The Shock and Awe of War
Sunrise Over Fallujah by Walter Dean Myers tells the story of Robin Perry, one ordinary serviceman facing extraordinary circumstances. Nicknamed "Birdy" by his brothers and sisters in arms, Robin forges meaningful relationships despite the horror and pain all around him. Iraq in 2003 is the setting, during the initial days and weeks of the American-led coalition's fight to oust Saddam Hussein. The reader witnesses scenes from the war in Iraq through Birdy's eyes as he gradually becomes more disillusioned with the whole mission.
In discussing the conflict of the book, Sunrise Over Fallujah stands out because of the multi-layered nature of the struggle. Not only are there soldiers facing the literal, deadly conflict of warfare, there is the internal, doubt-riddled turmoil of the protagonist, Robin "Birdy" Perry. Birdy is part of a Civil Affairs unit, charged with generating goodwill between the Iraqi people and the victorious coalition military.

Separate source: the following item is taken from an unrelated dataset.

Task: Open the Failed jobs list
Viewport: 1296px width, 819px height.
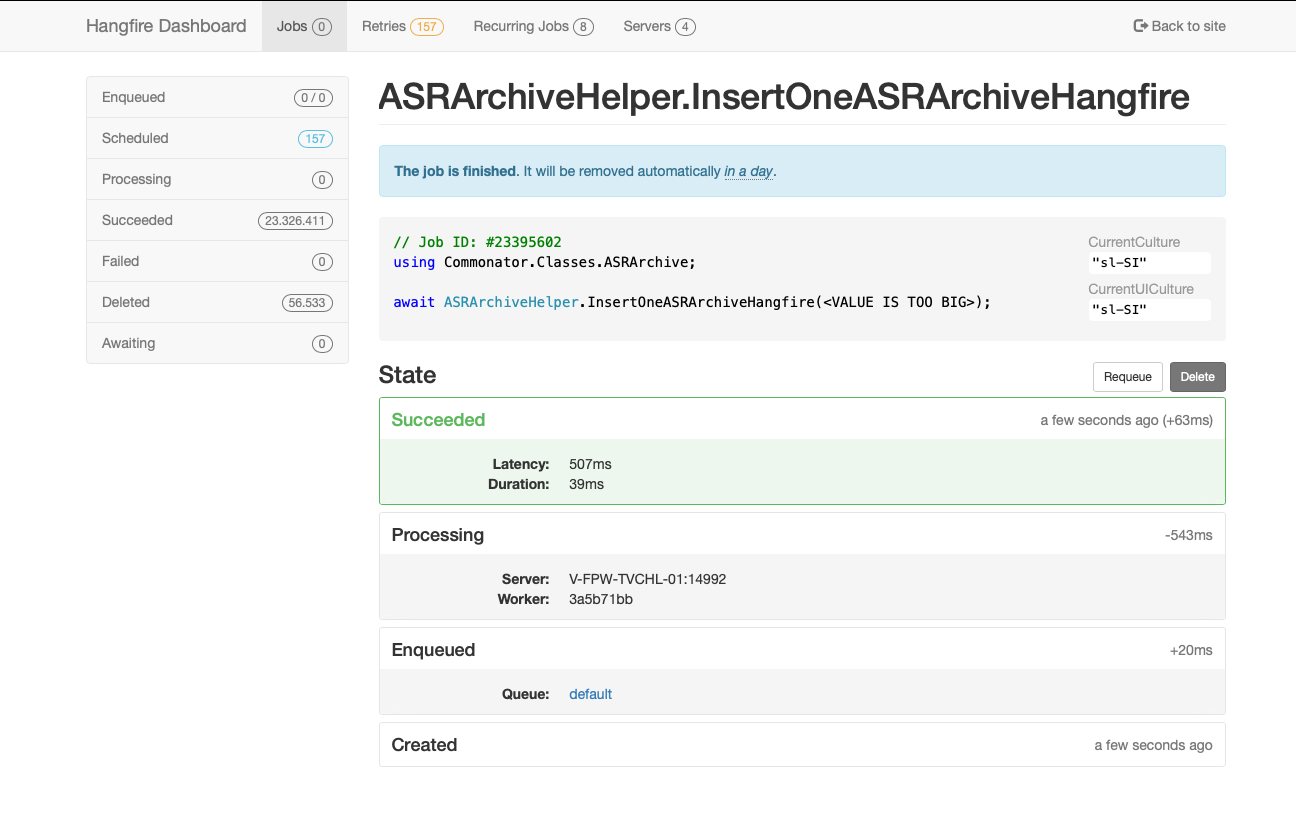Action: tap(120, 261)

As the weeks pass, the mission of his unit becomes muddled. They are called away on a variety of "extracurricular" activities, engaging in more and more combat operations. Near the end of the book they are used as pawns to solidify the position of a Special Forces unit near Iran.
Birdy makes battlefield friends with several members of his unit. Jonesy, a blues man from Georgia, becomes Birdy's best friend. He develops a crush on Marla Kennedy, a streetwise girl from Long Island. Captain Coles, the unit's leader, keeps a cool head during crisis situations, a quality that Birdy admires.
Birdy and his comrades know that their friendships are tenuous, borne out of fear and isolation as much as anything else. They realize that back in the United States, they likely would not move in the same circles. However, the bonds they form are built on absolute trust and dedication.